Ce jeudi 4 juin, la Ville de Lyon annonce la réouverture au public de l'école de botanique du Parc de la Tête d'Or. Cette dernière a été repensée pour accueillir un public plus large.
Après plusieurs mois de travaux entre décembre 2024 et l'automne 2025, l'école de botanique du Parc de la Tête d'Or annonce sa réouverture au public ce jeudi 4 juin. Un chantier d'environ 550 000 euros, synonyme de métamorphose, pour "cette école à ciel ouvert" qui n'arrivait plus à attirer le public, comme le déplore Juliette Babin, directrice du jardin botanique : "Il fallait revoir le projet, nous avions observé un manque d'intérêt du public, ainsi que des problèmes d'espèces invasives. La configuration de ce lieu correspondait à une classification devenue obsolète."
Fini les "allées concentriques", l'aménagement paysager a été complètement revu : "nous avons cassé cet effet de petites allées, en gardant cette grande structure, avec des massifs agrandis", se satisfait la directrice du jardin botanique.

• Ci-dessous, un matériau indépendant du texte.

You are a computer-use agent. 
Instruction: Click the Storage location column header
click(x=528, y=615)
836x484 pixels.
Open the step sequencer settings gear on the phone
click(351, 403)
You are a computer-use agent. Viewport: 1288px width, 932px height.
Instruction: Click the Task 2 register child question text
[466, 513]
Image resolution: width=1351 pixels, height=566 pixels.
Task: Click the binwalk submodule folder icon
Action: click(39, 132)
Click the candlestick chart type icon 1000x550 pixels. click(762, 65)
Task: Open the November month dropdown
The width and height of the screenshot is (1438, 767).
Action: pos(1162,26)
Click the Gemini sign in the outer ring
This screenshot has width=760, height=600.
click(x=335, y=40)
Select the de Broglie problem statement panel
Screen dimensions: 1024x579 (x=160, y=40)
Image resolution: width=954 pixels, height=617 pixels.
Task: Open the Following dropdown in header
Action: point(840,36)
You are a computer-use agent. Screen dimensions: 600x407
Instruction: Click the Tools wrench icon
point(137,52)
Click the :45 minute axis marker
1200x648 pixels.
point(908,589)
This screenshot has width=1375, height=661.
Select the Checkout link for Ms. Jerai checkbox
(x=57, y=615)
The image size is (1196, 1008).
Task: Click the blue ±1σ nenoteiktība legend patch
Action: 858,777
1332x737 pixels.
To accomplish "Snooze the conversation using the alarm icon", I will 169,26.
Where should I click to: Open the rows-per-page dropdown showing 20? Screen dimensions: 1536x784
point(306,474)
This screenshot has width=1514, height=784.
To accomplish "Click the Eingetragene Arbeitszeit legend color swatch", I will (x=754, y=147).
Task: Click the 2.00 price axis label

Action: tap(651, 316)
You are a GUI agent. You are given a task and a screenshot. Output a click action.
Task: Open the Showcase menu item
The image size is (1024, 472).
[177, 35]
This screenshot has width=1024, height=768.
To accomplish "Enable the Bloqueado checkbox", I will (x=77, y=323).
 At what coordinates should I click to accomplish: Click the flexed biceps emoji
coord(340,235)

Deux espaces aux enjeux différents
Cette nouvelle configuration distingue désormais deux espaces. D'une part, un secteur dit "systémique", réservée à la médiation scolaire auprès d'élèves de la maternelle aux études supérieure. A cet effet, le jardin botanique a noué un partenariat avec les étudiants de l'Université Lyon 1. Un clin d'œil à l'histoire puisque le jardin botanique avait été créé à l'origine pour accueillir l'école vétérinaire. Cette partie apprentissage vise ainsi "à faire découvrir les grandes familles végétales, et montrer leur diversité."


L'autre aspect de cette nouvelle configuration s'inscrit dans une volonté "ethnopédagogique", et est destiné au grand public. "L'idée, c'est de parler de l'histoire lyonnaise à travers la botanique et quatre grands secteurs (agriculture, textile, gastronomie et médecine) qui ont fait la renommée de l'agglomération lyonnaise", expliquent Mathilde et Agnès, jardinières. Ainsi, l'architecture de ce parcours est construite en deux chemins, représentant le Rhône et la Saône.
Des variétés symboliques de l'histoire lyonnaise et des alentours poussent désormais ici, à l'image du topinambour, du poireau de Solaize, ou de l'aubergine de Valence. Côté textile, du lin et du coton ont été plantés, à l'instar des muriers à soie, qui sont stockés au sein d'une pépinière. Créateur du jardin, l'abbé Rozier voit désormais sa statue trôner à la tête de l'allée.
Après ces mois de travaux, une nouvelle ère s'ouvre pour l'école de botanique, de quoi satisfaire Sophia Popoff, adjointe à la mairie de Lyon déléguée à la végétalisation et à la biodiversité. "L’école de botanique contribue ainsi à renforcer les liens entre le grand public, les étudiants et les chercheurs mais également entre le Jardin botanique et le Parc zoologique autour de missions communes : la recherche, la conservation et l’éducation à l’environnement."